А наутро кто-то первый, подскочив на койке, как резаный заорал, что пора, пора, а то не увидим, как играет солнце, потому что проспали. И все сразу же подскочили и кто в чем был бросились к окошкам, прилипли к стеклам, уткнувшись глазами в серый небосвод. А он чуть просветлел, и казалось, вот-вот покажется красное светило, блеснет в глаза слепящими стрелами и вправду заиграет. Но ничего не произошло. Полезли серые облака, забив, как ватой, горизонт, и наступило сумрачное утро, какое, наверное, в Пасху не должно быть.

Но зато потом, когда развиднелось и выскочили мы на улицу, Пасха оказалась и вправду цветным и необычным праздником. Прохожие, встречаясь, говорили слова: "Христос воскресе", а некоторые им отвечали: "Воистину воскресе", а некоторые растерянно произносили: "И вас с праздником", а другие смущенно и чуть настороженно: "Здравствуйте, здравствуйте"…

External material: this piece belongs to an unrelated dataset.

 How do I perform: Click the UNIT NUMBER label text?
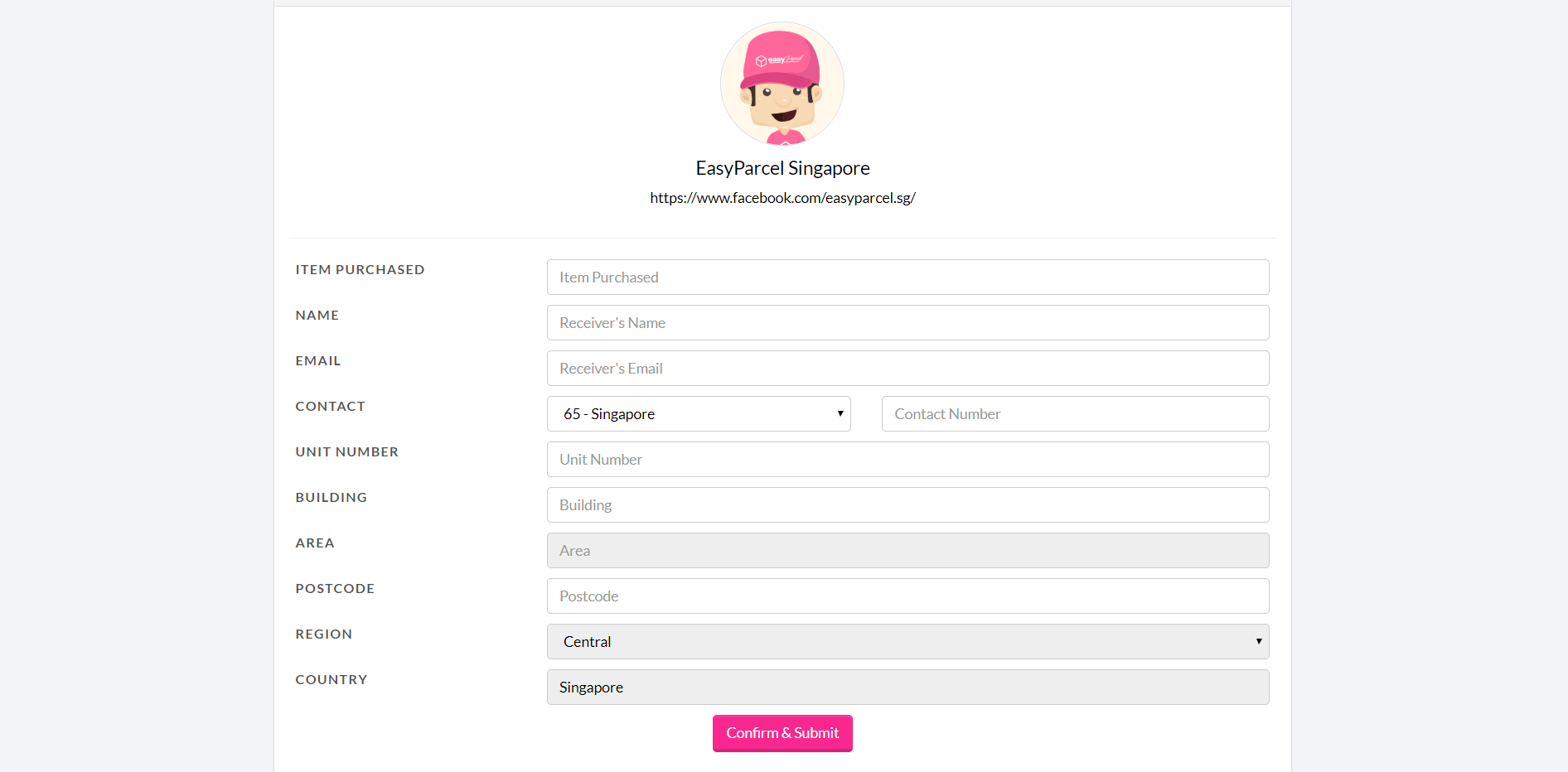[346, 452]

Но люди при этом доставали цветные яички и несли ярко раскрашенные бумажные цветы на кладбище. Хлеб и яйца крошили на могилках и пили из стаканов вино. А я вдруг увидел, как в могилку зарывали яйцо, дождался, пока уйдут, с оглядкой вырыл и быстро съел.

22

А вообще, эта весна была во всем необычна. Отец теперь чаще писал письма и сообщал, что скоро вернется. Но, в отличие от обычных треугольников, его послания приходили на заграничных цветных открытках с видом каких-то нереальных, будто нарисованных городков, расположенных среди белоснежных гор. Такие же письма-открытки отец посылал воспитательнице Ольге Артемовне. Что он ей писал, я не знаю, но она не забывала об этом сказать, и не только мне, но и другим воспитательницам, и глаза у нее возбужденно блестели.

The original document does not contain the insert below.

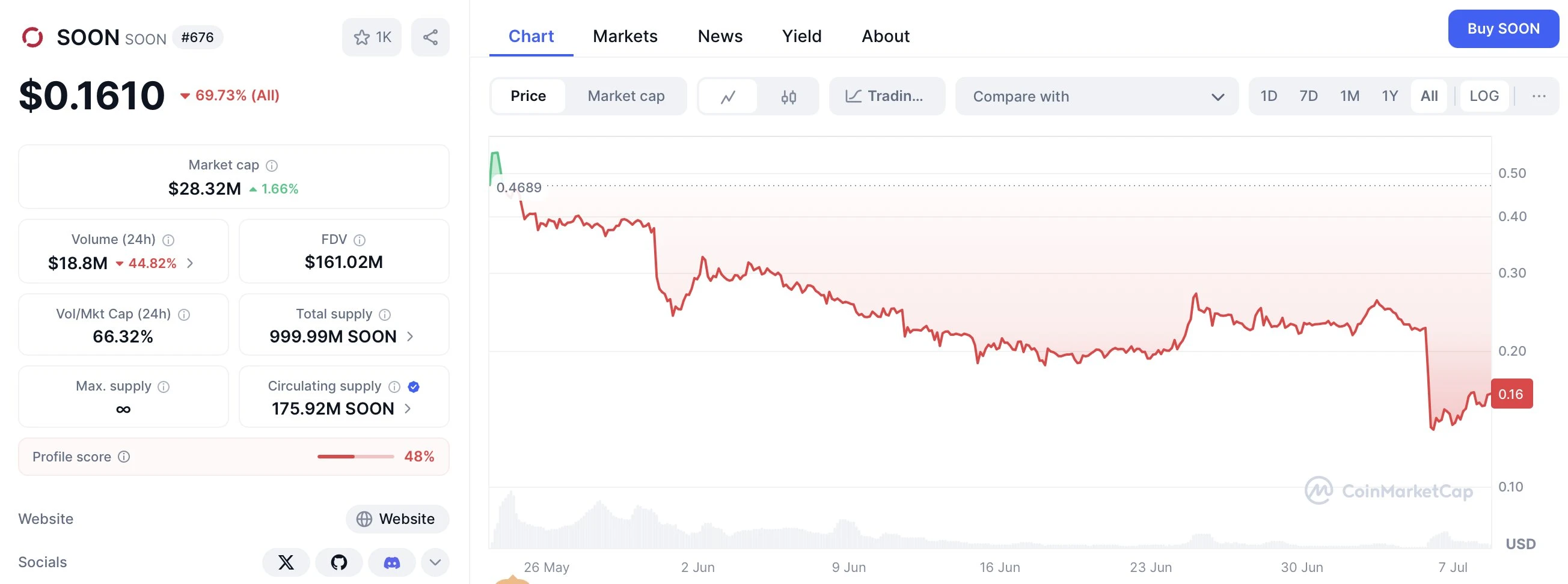Expand more social links chevron
1568x584 pixels.
tap(435, 562)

А нас, старшеклассников, стала вдруг волновать любовь. Хотя мы никогда в этом не признались бы друг другу. Про любовь показывали в кино, но это нас не прельщало. Другое дело – конюх Паша, доставлявший в детдом провиант, показывал исподволь, как оно на самом деле бывает. Он сажал к себе на колени Таиску, медсестричку из железнодорожной больницы, и, ухмыляясь многозначительно, производил сперва руками, а потом всем телом какие-то особенные манипуляции, а она заливалась смехом и, повизгивая, кричала: "Эх, давай, давай, давай и поглубжее за-ла-за-й!"

Был еще военрук Саня, в прошлом фронтовик, который вел в нашей школе уроки военного дела, но почти нами не занимался, а чаще оставлял кого-то за старшего и выходил в коридор якобы покурить, на самом деле караулил историчку, которую при случае старался обхватить руками или прижать к стенке. У нас говорят: лапать.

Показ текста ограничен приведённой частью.